Maybe I’m wrong about this.

A new product containing buprenorphine may soon be marketed for depression, and by that I mean just depression, not addiction and depression. Alkermes, the same company that had a disappointment with their depot buprenorphine product last year, started Phase 3 studies last summer on their new product, ALKS5461, after their Phase 1 and 2 studies had positive results.

This product under study contains buprenorphine and a new opioid blocker owned by Alkermes, called samidorphan. In theory, the samidorphan blocks the opioid receptors, leaving only kappa receptors open to buprenorphine. Buprenorphine then attaches to kappa receptors, where it acts as an antagonist. Kappa receptors are usually acted on by dynorphins, opioid peptides that stimulate kappa receptors and cause depression. Dynorphins may also be involved in the stress response, so if buprenorphine can block these kappa receptors, theoretically mood would improve.

The phase 1 and Phase 2 trials of ALKS 5461 showed rapid improvement in the mood of patients already taking antidepressants. These were small studies but of relatively high quality, with double-blinding and placebo control, so Phase 3 studies were started quickly. We won’t know results of the phase 3 study for some time, since the study won’t be over until summer of 2016, so I wouldn’t expect data until 2017.

This new medication is being studied as an adjuvant to the treatment of depression, which means it’s not meant to be used alone, but with established medications in the SSRI (selective serotonin reuptake inhibitors like paroxetine, sertraline, etc.) and SNRI (selective norepinephrine-serotonin reuptake inhibitors like venlafaxine, etc.) groups. Alkermes hopes to get it approved for treatment-resistant depression.

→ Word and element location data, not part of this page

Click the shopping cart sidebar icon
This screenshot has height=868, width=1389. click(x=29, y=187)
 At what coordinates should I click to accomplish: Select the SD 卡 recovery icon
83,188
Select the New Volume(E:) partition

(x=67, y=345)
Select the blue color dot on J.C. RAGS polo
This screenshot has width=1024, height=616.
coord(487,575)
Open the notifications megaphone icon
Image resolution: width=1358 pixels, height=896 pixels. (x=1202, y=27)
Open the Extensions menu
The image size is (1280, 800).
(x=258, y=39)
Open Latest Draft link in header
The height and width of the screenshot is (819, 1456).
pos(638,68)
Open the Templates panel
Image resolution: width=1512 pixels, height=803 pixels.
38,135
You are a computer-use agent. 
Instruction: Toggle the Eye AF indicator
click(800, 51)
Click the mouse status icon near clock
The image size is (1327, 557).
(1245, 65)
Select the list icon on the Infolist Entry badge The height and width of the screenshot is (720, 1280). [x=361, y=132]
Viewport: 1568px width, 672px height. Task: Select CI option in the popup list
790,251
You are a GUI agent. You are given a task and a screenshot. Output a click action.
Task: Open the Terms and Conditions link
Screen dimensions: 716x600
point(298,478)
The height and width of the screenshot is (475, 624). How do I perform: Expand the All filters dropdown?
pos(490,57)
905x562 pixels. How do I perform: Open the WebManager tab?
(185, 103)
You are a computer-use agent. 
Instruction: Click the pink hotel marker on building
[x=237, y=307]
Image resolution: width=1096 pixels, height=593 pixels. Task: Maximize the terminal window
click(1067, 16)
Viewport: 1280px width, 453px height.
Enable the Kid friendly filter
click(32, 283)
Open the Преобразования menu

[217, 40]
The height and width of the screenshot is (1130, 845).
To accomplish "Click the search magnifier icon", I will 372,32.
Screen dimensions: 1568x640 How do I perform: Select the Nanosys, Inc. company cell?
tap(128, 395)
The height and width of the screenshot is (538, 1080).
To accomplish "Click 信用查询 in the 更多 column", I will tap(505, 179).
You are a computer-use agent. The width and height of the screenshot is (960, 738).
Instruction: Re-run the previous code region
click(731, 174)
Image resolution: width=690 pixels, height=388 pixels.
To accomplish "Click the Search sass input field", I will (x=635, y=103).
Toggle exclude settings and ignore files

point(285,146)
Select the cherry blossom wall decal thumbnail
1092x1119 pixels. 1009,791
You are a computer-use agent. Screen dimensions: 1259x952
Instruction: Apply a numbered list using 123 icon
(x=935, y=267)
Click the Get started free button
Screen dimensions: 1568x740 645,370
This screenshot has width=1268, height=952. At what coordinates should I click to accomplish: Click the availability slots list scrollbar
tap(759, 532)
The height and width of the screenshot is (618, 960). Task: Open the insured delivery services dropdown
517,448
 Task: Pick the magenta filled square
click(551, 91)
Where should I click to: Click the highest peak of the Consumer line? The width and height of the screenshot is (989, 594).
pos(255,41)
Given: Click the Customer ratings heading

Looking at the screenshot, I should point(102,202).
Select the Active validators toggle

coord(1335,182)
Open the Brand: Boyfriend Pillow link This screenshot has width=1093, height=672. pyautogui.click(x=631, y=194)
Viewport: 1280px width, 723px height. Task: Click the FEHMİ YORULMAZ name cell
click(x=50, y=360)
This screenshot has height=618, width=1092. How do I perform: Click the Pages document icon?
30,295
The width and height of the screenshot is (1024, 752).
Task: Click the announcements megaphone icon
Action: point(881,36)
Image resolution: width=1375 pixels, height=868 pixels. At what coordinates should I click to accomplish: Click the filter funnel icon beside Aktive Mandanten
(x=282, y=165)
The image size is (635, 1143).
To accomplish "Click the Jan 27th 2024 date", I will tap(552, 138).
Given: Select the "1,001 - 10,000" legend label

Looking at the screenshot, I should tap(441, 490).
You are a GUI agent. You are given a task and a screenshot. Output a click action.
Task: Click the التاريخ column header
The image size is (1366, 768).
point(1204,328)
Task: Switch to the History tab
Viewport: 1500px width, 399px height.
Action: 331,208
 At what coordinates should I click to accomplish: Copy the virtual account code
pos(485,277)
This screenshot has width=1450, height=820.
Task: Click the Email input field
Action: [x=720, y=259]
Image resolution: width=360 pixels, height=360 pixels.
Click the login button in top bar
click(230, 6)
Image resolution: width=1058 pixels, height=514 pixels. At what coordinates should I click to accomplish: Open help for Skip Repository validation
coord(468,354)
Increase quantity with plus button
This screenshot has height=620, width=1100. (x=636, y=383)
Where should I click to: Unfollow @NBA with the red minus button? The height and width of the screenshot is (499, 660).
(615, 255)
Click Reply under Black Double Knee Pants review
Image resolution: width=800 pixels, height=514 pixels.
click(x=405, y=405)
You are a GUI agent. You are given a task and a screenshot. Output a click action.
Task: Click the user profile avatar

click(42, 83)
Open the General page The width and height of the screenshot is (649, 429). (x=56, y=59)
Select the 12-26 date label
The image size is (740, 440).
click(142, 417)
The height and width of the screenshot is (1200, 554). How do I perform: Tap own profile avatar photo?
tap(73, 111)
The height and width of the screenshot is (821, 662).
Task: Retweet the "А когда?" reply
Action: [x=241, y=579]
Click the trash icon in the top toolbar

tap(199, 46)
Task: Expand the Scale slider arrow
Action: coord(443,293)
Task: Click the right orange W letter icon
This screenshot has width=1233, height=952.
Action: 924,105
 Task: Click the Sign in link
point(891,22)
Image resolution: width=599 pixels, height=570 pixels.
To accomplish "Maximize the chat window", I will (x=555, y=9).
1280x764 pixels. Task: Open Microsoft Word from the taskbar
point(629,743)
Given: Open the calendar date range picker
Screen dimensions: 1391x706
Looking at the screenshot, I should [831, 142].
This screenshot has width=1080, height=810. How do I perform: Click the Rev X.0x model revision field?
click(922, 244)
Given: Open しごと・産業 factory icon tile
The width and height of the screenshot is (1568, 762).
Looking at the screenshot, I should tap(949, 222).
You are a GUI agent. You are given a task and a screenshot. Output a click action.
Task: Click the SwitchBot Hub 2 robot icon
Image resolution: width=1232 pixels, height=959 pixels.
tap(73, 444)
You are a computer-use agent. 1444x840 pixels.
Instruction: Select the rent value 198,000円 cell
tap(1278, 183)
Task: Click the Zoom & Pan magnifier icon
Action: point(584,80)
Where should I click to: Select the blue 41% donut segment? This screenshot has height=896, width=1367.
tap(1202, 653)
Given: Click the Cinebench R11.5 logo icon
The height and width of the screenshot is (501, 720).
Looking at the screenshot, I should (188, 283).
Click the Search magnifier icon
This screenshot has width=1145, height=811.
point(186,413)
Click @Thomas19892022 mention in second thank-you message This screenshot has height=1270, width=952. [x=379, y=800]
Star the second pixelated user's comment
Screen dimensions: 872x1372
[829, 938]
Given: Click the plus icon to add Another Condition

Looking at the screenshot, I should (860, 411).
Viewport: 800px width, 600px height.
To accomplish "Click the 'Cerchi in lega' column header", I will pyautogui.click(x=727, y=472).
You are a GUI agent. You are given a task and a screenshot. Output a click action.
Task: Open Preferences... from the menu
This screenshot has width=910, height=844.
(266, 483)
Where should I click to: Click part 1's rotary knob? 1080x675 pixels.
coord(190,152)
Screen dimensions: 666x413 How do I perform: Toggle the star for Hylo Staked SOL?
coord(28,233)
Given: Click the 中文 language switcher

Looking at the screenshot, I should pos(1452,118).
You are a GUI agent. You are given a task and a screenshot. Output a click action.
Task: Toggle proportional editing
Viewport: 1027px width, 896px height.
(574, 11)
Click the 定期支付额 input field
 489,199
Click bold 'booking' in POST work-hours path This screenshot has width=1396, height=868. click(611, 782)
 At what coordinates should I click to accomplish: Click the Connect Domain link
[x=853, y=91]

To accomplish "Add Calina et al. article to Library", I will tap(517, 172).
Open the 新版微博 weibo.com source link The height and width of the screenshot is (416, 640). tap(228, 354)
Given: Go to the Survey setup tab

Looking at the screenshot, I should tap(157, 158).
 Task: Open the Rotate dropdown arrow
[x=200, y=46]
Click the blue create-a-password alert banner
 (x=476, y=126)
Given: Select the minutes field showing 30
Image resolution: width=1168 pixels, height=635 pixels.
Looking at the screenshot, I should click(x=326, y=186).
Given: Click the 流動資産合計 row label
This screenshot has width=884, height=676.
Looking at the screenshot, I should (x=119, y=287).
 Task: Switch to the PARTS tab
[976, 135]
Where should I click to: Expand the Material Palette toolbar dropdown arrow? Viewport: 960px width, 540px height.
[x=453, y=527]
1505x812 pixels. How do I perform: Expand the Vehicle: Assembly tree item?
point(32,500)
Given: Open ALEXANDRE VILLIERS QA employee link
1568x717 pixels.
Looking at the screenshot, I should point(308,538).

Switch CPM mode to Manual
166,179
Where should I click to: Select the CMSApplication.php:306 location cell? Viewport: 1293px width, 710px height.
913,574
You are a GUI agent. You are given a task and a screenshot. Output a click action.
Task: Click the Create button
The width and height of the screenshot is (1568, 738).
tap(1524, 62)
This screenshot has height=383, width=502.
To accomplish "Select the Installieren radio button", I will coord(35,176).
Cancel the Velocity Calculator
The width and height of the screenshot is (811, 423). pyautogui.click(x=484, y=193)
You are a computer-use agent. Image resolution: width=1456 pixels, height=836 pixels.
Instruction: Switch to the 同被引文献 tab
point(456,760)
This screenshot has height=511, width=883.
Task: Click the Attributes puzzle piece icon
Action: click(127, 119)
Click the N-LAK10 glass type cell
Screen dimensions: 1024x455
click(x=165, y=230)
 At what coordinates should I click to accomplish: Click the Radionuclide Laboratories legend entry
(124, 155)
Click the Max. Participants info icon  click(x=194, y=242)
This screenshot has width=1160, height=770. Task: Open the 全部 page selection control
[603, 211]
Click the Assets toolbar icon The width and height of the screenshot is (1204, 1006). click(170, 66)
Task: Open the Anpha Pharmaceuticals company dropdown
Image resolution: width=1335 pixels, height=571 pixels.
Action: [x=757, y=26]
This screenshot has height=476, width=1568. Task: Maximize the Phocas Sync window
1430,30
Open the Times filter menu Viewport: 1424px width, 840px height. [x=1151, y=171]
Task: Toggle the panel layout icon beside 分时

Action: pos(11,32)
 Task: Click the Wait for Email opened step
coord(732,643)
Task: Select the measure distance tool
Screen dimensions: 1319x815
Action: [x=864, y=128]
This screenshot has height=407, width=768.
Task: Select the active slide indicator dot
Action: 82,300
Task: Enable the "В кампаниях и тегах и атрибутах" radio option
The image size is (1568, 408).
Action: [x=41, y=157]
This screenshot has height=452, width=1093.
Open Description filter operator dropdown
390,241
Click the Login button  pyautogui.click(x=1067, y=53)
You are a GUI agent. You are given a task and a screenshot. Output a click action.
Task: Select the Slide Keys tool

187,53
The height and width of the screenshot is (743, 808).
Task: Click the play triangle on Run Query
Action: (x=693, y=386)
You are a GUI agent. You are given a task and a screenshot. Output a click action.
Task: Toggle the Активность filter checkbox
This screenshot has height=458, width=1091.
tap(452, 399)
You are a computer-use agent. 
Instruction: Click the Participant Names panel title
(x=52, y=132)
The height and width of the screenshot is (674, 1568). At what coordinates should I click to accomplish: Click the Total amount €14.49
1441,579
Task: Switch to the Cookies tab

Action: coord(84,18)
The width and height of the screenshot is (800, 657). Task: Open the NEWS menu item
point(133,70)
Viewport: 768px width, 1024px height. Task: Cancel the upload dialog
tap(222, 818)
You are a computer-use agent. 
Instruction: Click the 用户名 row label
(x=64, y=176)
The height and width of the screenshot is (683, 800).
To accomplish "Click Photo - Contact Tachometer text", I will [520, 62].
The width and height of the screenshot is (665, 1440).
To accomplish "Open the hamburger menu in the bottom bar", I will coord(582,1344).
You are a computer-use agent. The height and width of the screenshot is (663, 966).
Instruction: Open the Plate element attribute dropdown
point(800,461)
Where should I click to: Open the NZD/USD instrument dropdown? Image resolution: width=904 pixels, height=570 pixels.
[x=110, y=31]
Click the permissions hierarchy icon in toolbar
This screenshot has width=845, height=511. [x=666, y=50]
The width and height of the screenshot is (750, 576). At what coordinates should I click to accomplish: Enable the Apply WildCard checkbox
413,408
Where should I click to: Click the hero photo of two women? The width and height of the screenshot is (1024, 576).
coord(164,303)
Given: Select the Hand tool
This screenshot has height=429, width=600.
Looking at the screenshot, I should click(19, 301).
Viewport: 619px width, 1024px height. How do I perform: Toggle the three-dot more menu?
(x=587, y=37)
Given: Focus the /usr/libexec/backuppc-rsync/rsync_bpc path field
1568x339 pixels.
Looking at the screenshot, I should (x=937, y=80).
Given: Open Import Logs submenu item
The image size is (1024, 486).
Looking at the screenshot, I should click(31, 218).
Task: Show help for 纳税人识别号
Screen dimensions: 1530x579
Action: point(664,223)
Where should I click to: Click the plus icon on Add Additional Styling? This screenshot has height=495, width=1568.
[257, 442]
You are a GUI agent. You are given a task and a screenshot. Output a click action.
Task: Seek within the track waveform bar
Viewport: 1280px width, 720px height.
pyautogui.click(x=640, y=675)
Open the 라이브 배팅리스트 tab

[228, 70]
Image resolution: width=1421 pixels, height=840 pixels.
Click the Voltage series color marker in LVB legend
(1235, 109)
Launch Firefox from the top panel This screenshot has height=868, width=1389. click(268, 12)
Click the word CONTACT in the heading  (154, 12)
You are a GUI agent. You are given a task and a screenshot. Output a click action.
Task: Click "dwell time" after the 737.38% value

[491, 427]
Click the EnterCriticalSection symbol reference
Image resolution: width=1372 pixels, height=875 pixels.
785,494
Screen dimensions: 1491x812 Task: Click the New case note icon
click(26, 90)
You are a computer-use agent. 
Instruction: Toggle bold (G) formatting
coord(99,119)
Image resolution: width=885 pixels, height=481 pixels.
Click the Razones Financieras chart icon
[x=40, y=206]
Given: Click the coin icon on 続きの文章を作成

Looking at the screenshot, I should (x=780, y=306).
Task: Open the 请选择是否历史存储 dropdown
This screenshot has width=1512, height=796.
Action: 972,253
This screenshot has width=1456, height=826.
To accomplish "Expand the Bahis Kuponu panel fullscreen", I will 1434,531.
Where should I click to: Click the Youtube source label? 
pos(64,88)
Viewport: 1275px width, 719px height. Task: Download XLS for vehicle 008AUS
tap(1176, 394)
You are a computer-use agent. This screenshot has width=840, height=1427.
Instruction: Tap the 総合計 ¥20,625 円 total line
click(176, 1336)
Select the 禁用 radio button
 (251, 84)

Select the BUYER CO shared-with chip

Alkermes is also studying ALKS 5461 as a possible treatment for cocaine addiction, though no data are available on that yet.

Theoretically, this preparation wouldn’t cause opioid addiction because the buprenorphine will be blocked from attaching to the opioid receptor. That makes sense to me, but I also know people are very different. My biggest concern when reading about this new preparation is that real life isn’t as precise as we would like for it to be.

My big questions are: What if some of the patients get an opioid effect from the buprenorphine in the ALKES 5461 product? Do we know for sure that the blocker, samidorphan, will bind to every human mu opioid receptor? Are there genetic differences that will influence response and addiction potential? We already know that people who have major depressive disorder are at increased risk for addiction, and it would be bad if these people developed an opioid addiction while being treated for depression.

On the other hand, depression can be a devastating illness. This new medication will be intended for people who don’t get responses to currently available antidepressants. These patients probably feel desperate for any improvement in their mood, and are willing to accept the risk of unintended complications.

If the Phase 3 studies show good results and this medication gets approved to manufacture and market, it would be a novel way to treat depression. I’m fascinated to see what will happen.